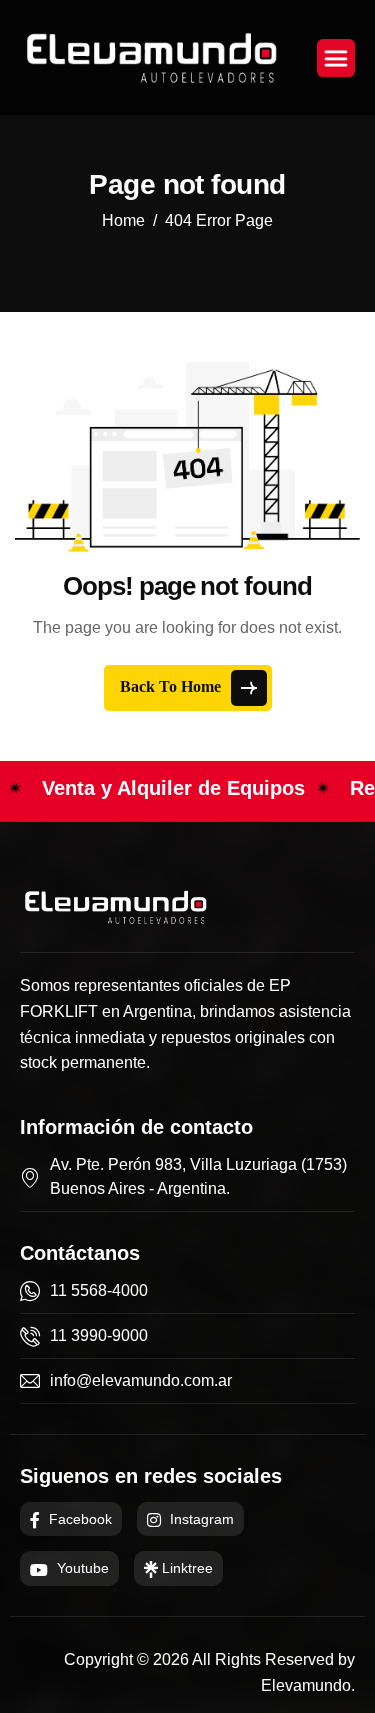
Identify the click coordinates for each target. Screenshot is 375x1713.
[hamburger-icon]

---

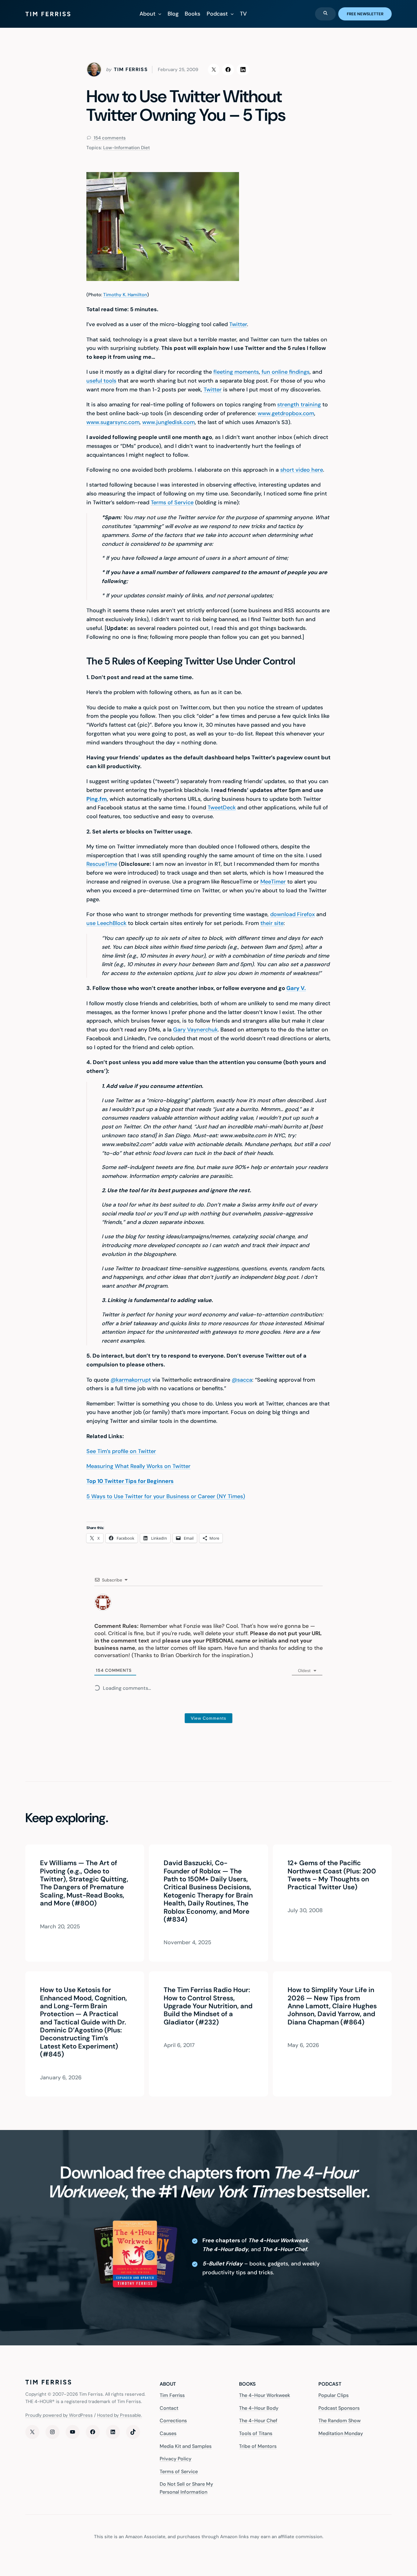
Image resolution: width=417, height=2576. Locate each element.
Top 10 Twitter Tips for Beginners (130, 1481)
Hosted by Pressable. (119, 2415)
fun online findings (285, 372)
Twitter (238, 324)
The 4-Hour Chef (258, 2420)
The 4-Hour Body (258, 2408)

--

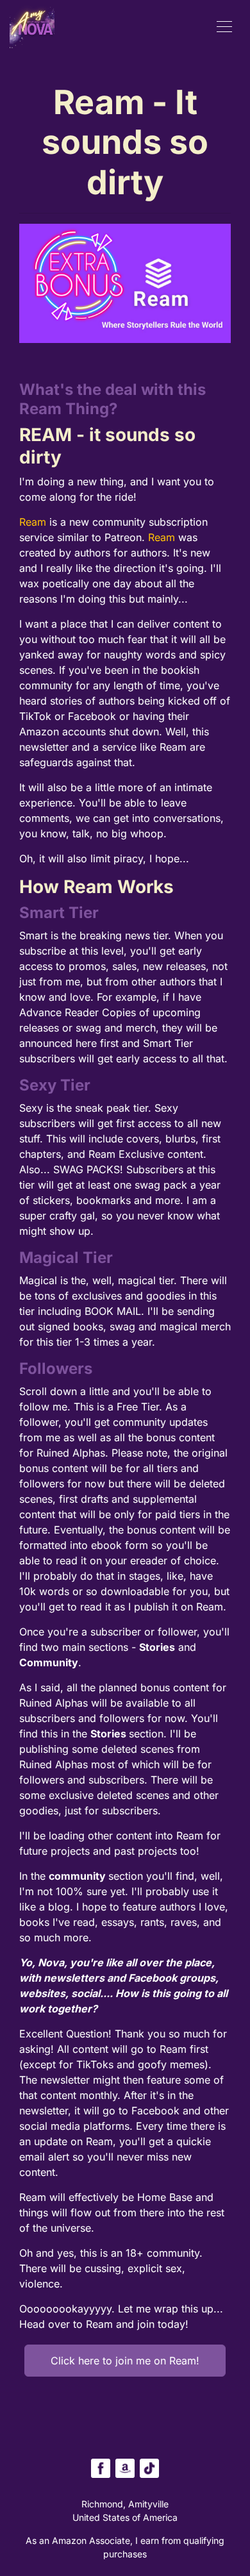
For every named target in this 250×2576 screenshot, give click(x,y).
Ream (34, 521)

* [Task prompt]
Reproduce word for word the material above, starting with the line that has "Identify the click" and stopping after the line that has "[hamburger-icon]".

* [Exercise result]
Identify the click coordinates for each target. Screenshot is 375x1713.
[hamburger-icon]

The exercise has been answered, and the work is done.